For the first time, astronomers have detected a rocky planet in another solar system that has the most basic and essential conditions needed to support extraterrestrial life.
The presence of Earth-like exoplanets in what is called the “habitable zone” has been predicted for some time, but actually identifying and measuring one was referred to Wednesday as the beginning of a new era in the search for life beyond Earth.
“This is our first Goldilocks planet – just the right size and the right distance from its sun,” said astronomer and “planet-hunter” Paul Butler with the Carnegie Institution of Washington. “A threshold has been crossed.”
The planet, called Gliese 581G, is quite close at 20 light years from Earth’s solar system. It is considered to be in the habitable zone because of its distance from its sun and its size.
Together, those two measurements tell scientists that any water on the planet will be in liquid form, and that the planet is large enough to have the gravitational pull to hold an atmosphere around it.
Butler and colleague Steven Vogt of the University of California at Santa Cruz said their discovery, which was published in the Astrophysical Journal, was pieced together by collecting data over 11 years, does not mean that life necessarily exists on the planet. Rather, they said, the basic conditions are present to allow it to begin and keep it going. And from their research, they strongly believe similar conditions are present in many other solar systems.
“This is clearly one of the most exciting areas of science these days,” said Edward Seidel of the National Science Foundation, which has helped support Butler’s work for almost 25 years. “If we do discover life outside our planet, it would perhaps be the most significant discovery of all time.”
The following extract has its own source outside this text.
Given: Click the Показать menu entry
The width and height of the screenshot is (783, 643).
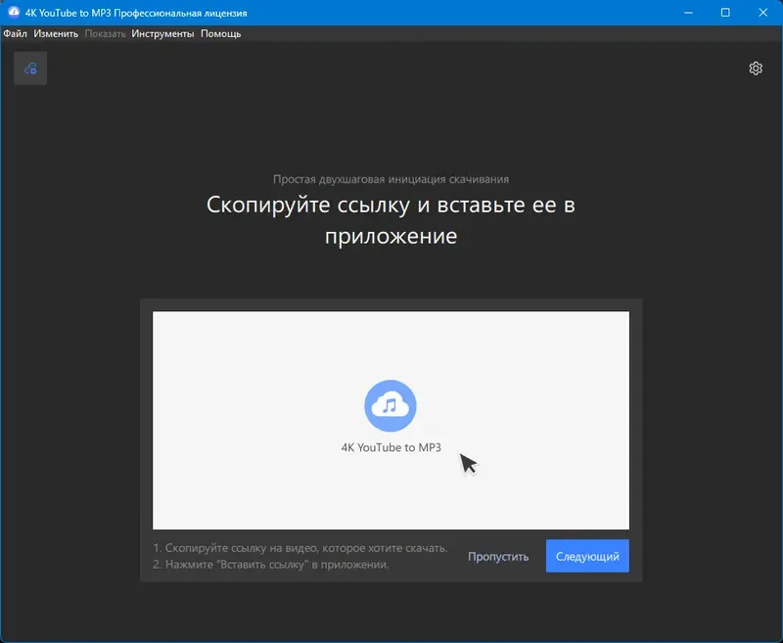Looking at the screenshot, I should 108,32.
Adding to the significance of the discovery, the star Gliese 581 is now known to have six and perhaps seven planets orbiting it. And unlike most distant solar systems detected so far, the planets all orbit in a circular path and are lined up by type in a way similar to our solar system.
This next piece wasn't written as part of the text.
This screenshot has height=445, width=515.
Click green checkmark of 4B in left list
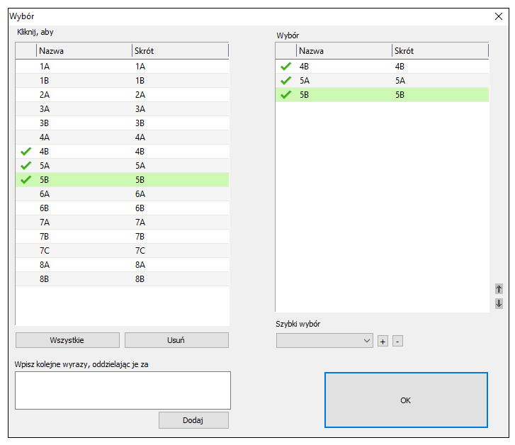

“As we collect more data, we can see the system looks like our own – with an inner clutch of rocky, terrestrial planets and then a big loner like Jupiter further out,” Vogt said.
It is significantly different, however, because the central sun is an M dwarf, a star with only 1 percent of the power that comes off Earth’s sun. All the planets in the system are closer to their sun than the Earth is to its sun.
Butler and Vogt said the likelihood of finding many more planets in habitable zones has greatly increased because of where this first one was found and how long it took to find it. Gliese 581 is one of the stars closest to Earth (86th in distance from our solar system), and so is one of the easiest to study for exoplanets. In addition, it took 11 years of observing to tease out the presence of the habitable zone planet, a short time in astronomical terms.
“The logic now says there are lots of planets like this out there,” Vogt said.
The research was funded by the National Science Foundation, NASA and some private sources.
The first exoplanet was detected in 1995 by a Swiss team and then quickly confirmed by Butler and his then-colleague Geoffrey Marcy. Since then, almost 500 exoplanets have been found, but many have been large gas giants like uninhabitable Jupiter.
But as techniques for finding exoplanets have become more precise, the ability of astronomers to find smaller ones has improved.
The scientific excitement about exoplanets was reflected in August, when the National Academy of Sciences’ 10-year survey of astronomy placed exoplanet study near the top of the field’s priorities.
In addition to discovering more and hopefully smaller planets, the study said, astronomers should be thinking about ways to learn about the chemical makeup of distant planets and their atmospheres. In particular, they should look for oxygen, ozone, methane and other “biosignatures” that suggest the presence of some form of biology.
The work by Butler and Vogt was mostly done at the W.M. Keck Observatory on the dormant Mauna Kea volcano in Hawaii and involves indirect measurements of the “wobble” of a target star that is created by the gravitational pull of an orbiting planet. It took 240 lengthy observations of Gliese 581 by the Americans and a Swiss team before Butler and Vogt were able to tease out the measurements of a habitable zone planet.
The newly discovered planet is locked in relation to its sun the way the moon is locked in relation to Earth – with only one side bathed in sunlight. But the researchers said the extremes of dark cold and bright heat are reduced along a band that circles the planet where the dark and light meet, creating a wide range of promising environmental niches.
Those areas are large enough, Butler said, for heat-loving creatures to live on the sun-facing region of the band and polar bears on the cold-facing side. He also said that because the planet does not rotate on an axis, the view from these areas would be of perpetual sunrise or sunset.
Red dwarf stars like Gliese 581 are considered among the longest living in the universe, so they can potentially provide a stable stellar environment for eons – an important factor in setting the conditions for life. The Earth’s sun is also relatively long-lived but will cool to the point that Earthly life is impossible long before Gliese 581 loses its force.